Translation Lookaside Buffer

From Wikipedia, the free encyclopedia

A Translation Lookaside Buffer (TLB) is a cache in a CPU that is used to improve the speed of virtual address translation. A TLB has a fixed number of entries containing parts of the page table which translate virtual addresses into physical addresses. It is typically a content-addressable memory (CAM), in which the search key is the virtual address and the search result is a physical address. If the CAM search yields a match, the translation is known very quickly, and the physical address is used to access memory. If the virtual address is not in the TLB, the translation proceeds via the page table, which takes longer to complete. It takes significantly longer if the translation tables are swapped out into secondary storage, which a few systems allow.

The TLB references physical memory addresses in its table. It may reside between the CPU and the CPU cache or between the CPU cache and primary storage memory. This depends on whether the cache uses physical or virtual addressing. If the cache is virtually addressed, requests are sent directly from the CPU to the cache, which then accesses the TLB as necessary. If the cache is physically addressed, the CPU does a TLB lookup on every memory operation, and the resulting physical address is sent to the cache. There are pros and cons to both implementations.

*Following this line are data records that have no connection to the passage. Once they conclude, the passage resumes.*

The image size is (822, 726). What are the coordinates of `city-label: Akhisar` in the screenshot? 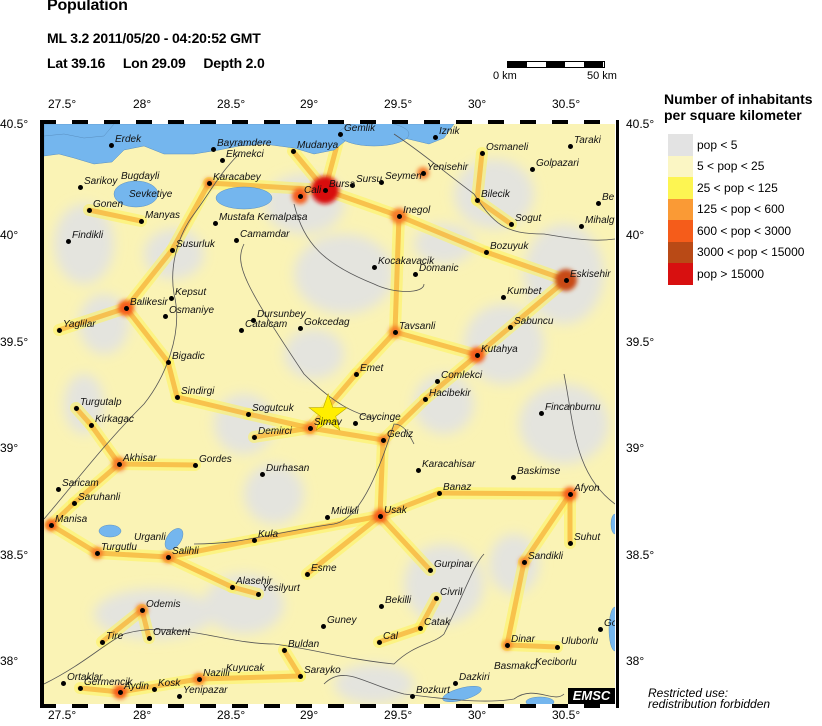 It's located at (140, 458).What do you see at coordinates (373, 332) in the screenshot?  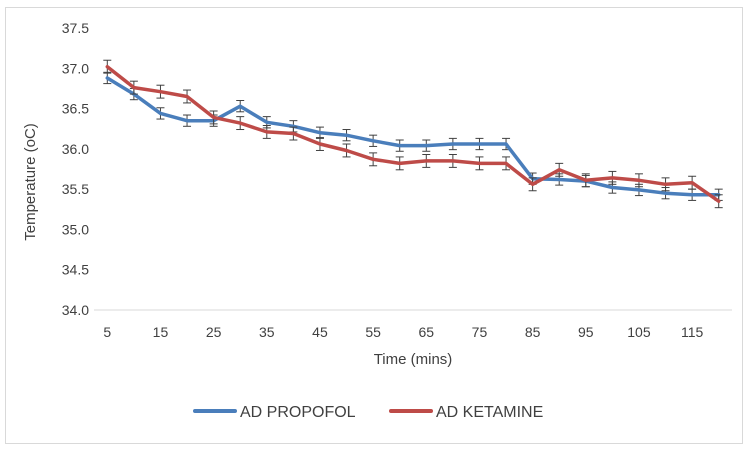 I see `x-tick-label: 55` at bounding box center [373, 332].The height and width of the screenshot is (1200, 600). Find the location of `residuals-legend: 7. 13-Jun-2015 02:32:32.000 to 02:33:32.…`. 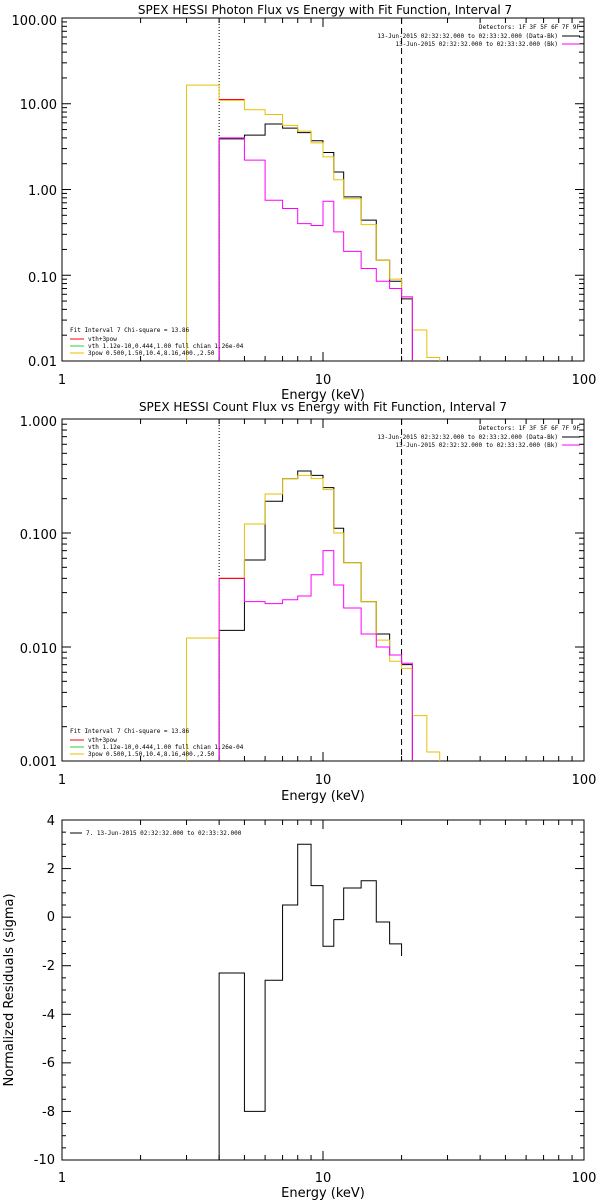

residuals-legend: 7. 13-Jun-2015 02:32:32.000 to 02:33:32.… is located at coordinates (164, 834).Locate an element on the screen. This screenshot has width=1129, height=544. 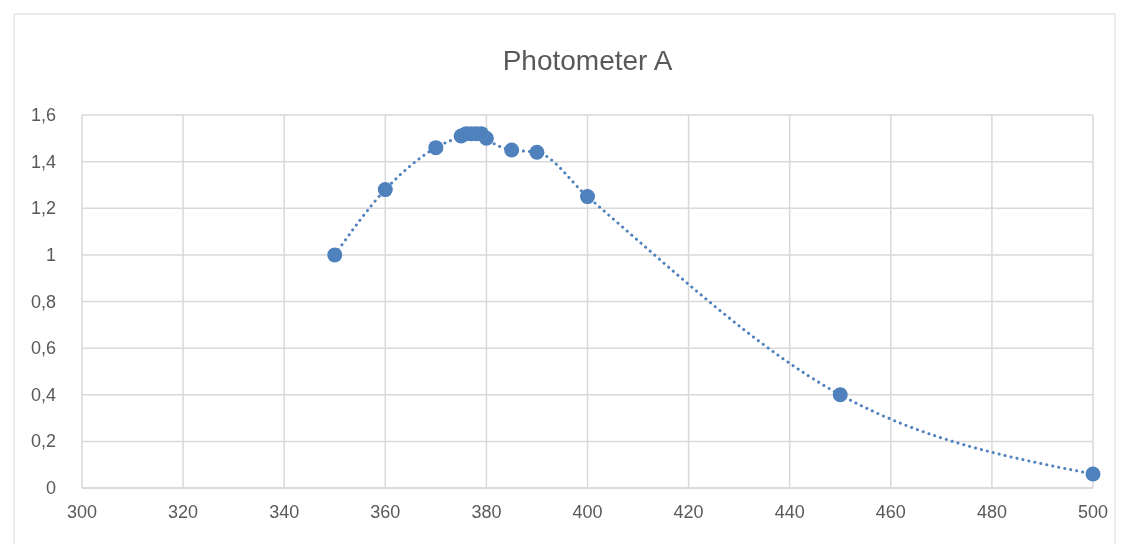
x-tick-label: 300 is located at coordinates (82, 512). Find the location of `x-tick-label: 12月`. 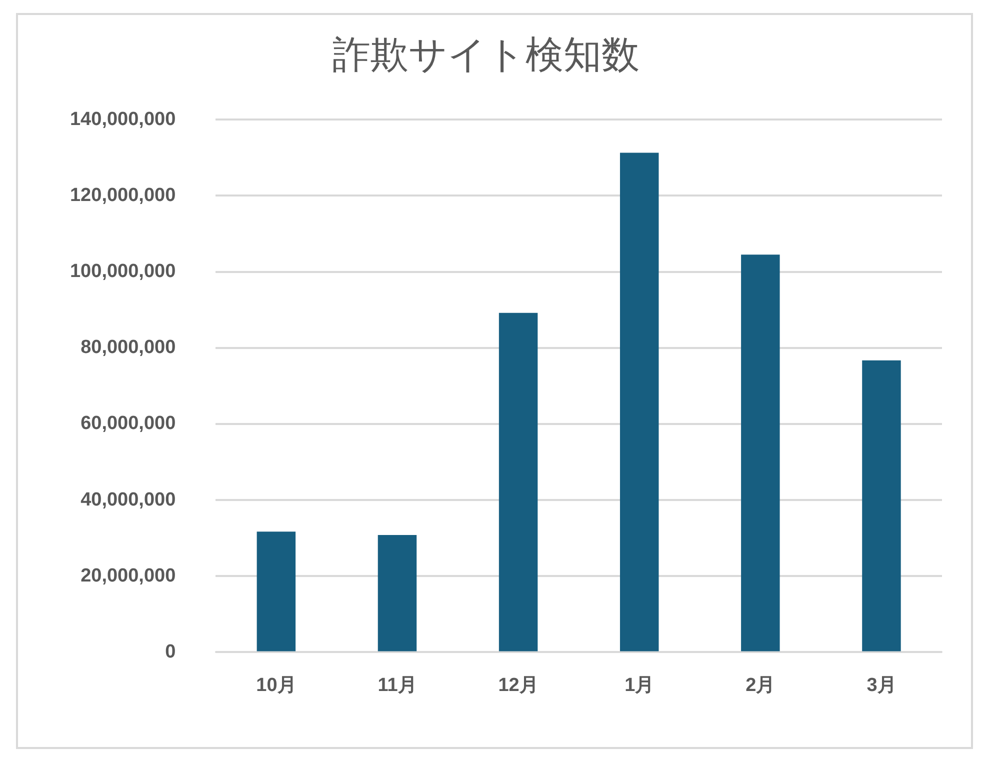

x-tick-label: 12月 is located at coordinates (518, 685).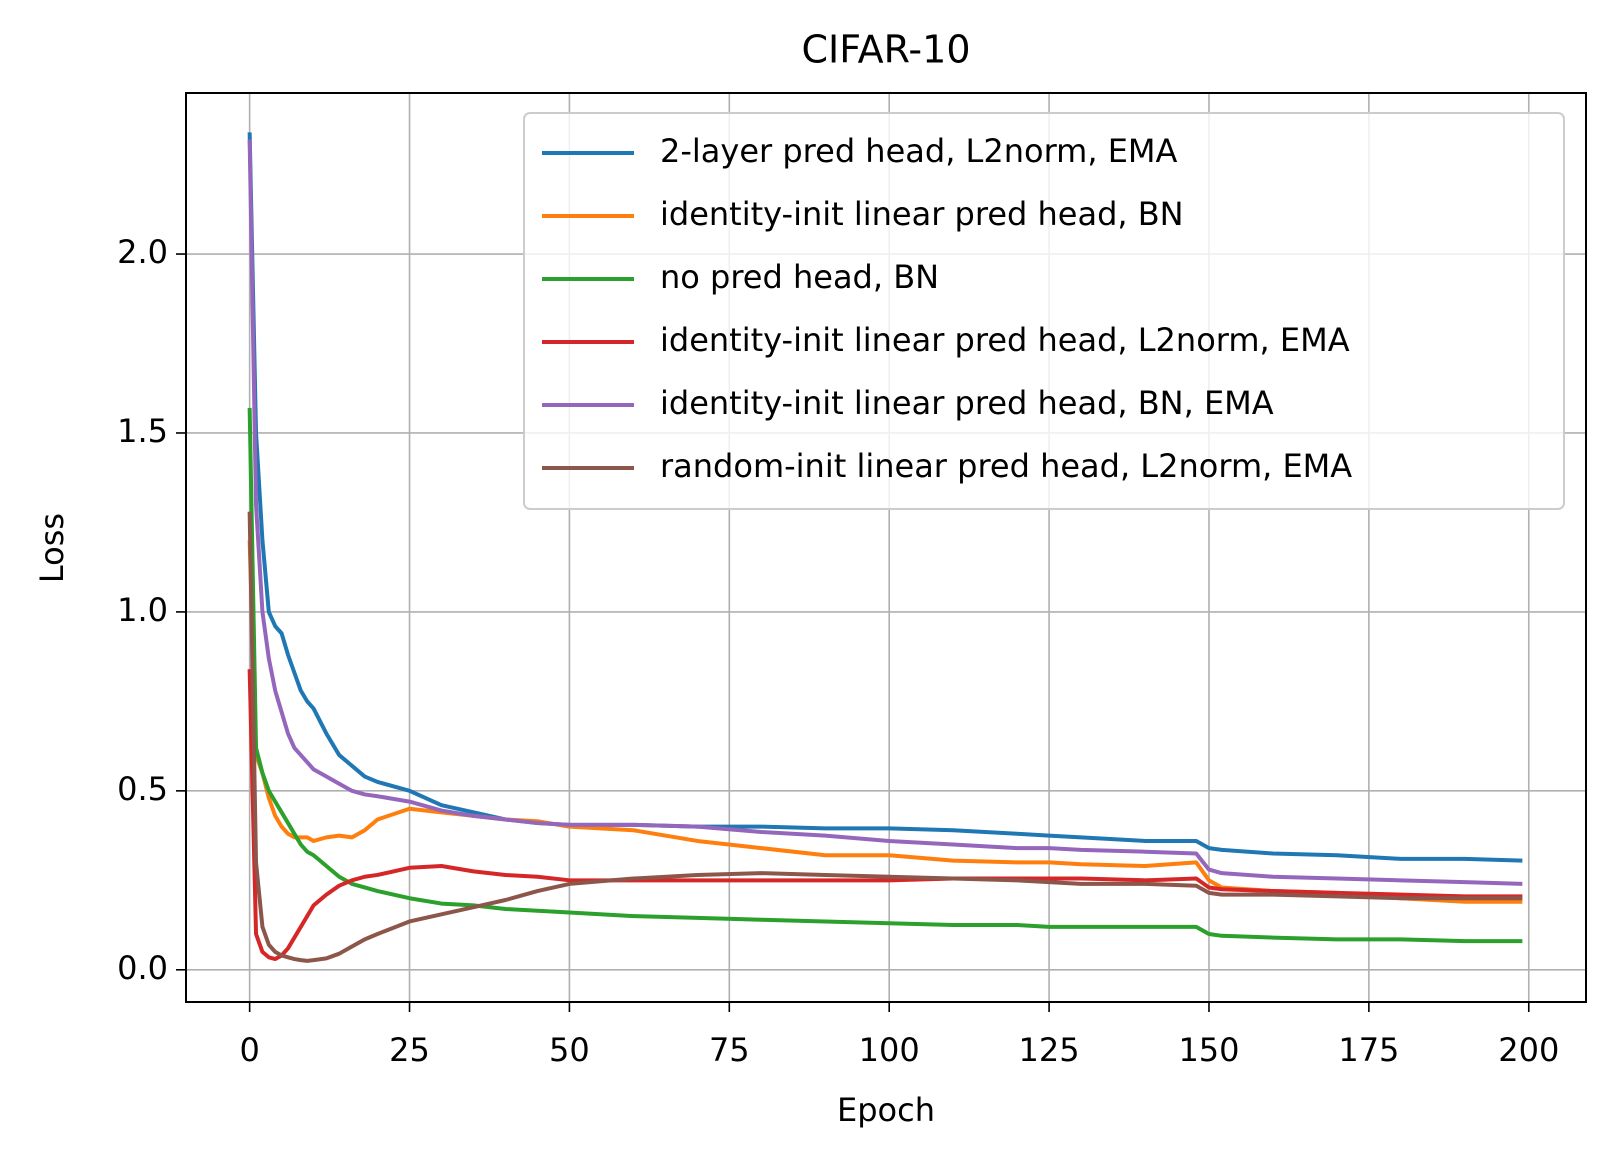 The height and width of the screenshot is (1158, 1609). What do you see at coordinates (890, 1050) in the screenshot?
I see `x-tick-label: 100` at bounding box center [890, 1050].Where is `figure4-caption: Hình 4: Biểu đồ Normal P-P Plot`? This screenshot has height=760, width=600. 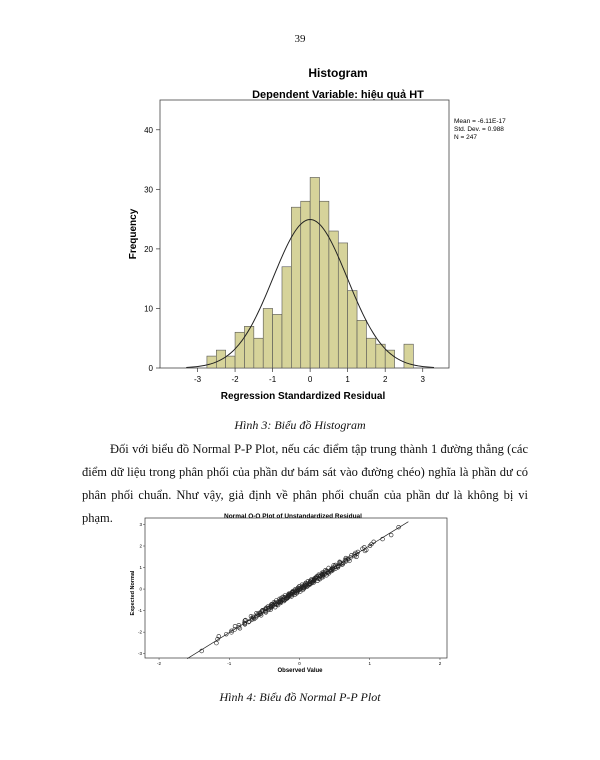 figure4-caption: Hình 4: Biểu đồ Normal P-P Plot is located at coordinates (300, 697).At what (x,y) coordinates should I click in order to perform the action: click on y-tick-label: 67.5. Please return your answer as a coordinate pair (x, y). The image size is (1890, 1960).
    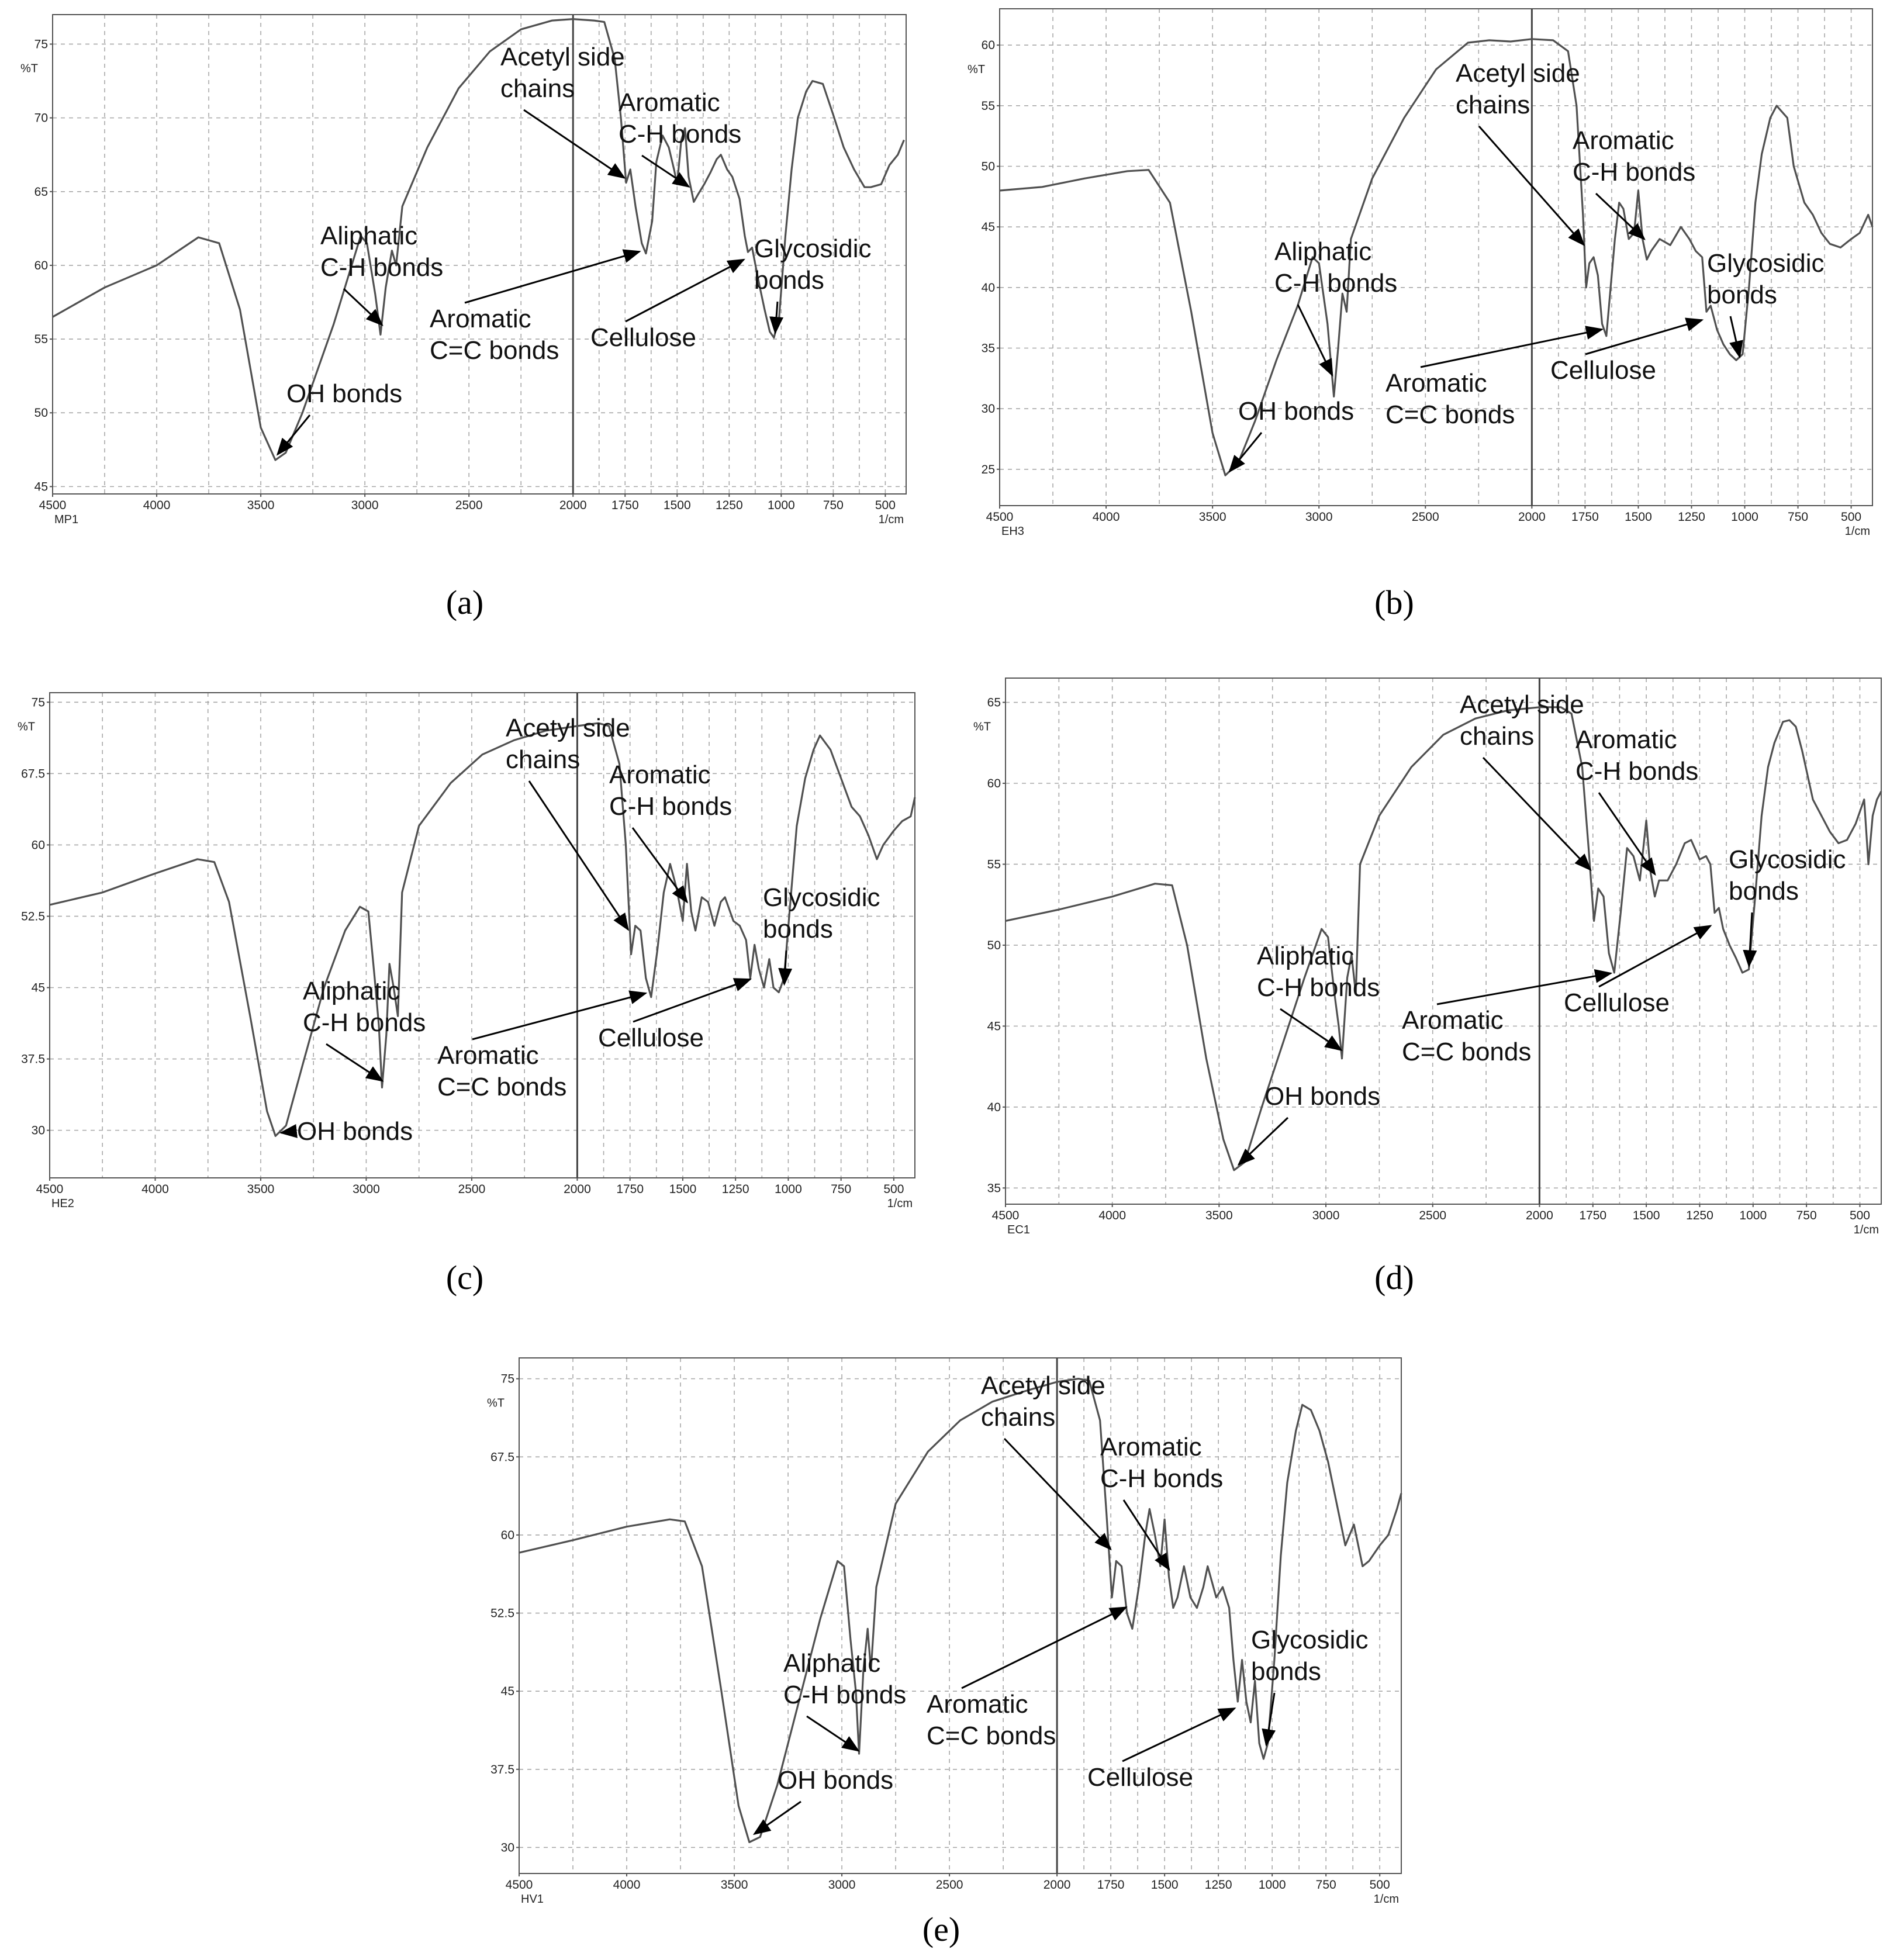
    Looking at the image, I should click on (33, 774).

A common optimization for physically addressed caches is to perform the TLB lookup in parallel with the cache access. The low-order bits of any virtual address (e.g., in a virtual memory system having 4KB pages, the lower 12 bits of the virtual address) do not change in the virtual-to-physical translation. During a cache access, two steps are performed: an index is used to find an entry in the cache's data store, and then the tags for the cache line found are compared. If the cache is structured in such a way that it can be indexed using only the bits that do not change in translation, the cache can perform its "index" operation while the TLB translates the upper bits of the address. Then, the translated address from the TLB is passed to the cache. The cache performs a tag comparison to determine if this access was a hit or miss. See the address translation section in the cache article for more details about virtual addressing as it pertains to caches and TLBs.

[edit] Miss

When a TLB miss occurs, two schemes are commonly found in modern architectures. With hardware TLB management, the CPU itself walks the page tables to see if there is a valid page table entry for the specified virtual address. If an entry exists, it is brought into the TLB and the TLB access is retried; this time the access will hit, and the program can proceed normally. If the CPU finds no valid entry for the virtual address in the page tables, it raises a page fault exception, which the operating system must handle. Handling page faults usually involves bringing the requested data into physical memory, setting up a page table entry to map the faulting virtual address to the correct physical address, and restarting the program; see the page fault article for more details. With software-managed TLBs, a TLB miss generates a "TLB miss" exception, and the operating system must walk the page tables and perform the translation in software. The operating system then loads the translation into the TLB and restarts the program from the instruction that caused the TLB miss. Like with hardware TLB management, if the OS finds no valid translation in the page tables, a page fault has occurred, and the OS must handle it accordingly.

[edit] Typical statistics

Size: 8 - 4,096 entries
Hit time: 0.5 - 1 clock cycle
Miss penalty: 10 - 30 clock cycles
Miss rate: 0.01% - 1%

If a TLB hit takes 1 clock cycle, a miss takes 30 clock cycles, and the miss rate is 1%, the effective memory cycle rate is an average of 1 * 0.99 + 30 * 0.01 = 1.29 clock cycles per memory access.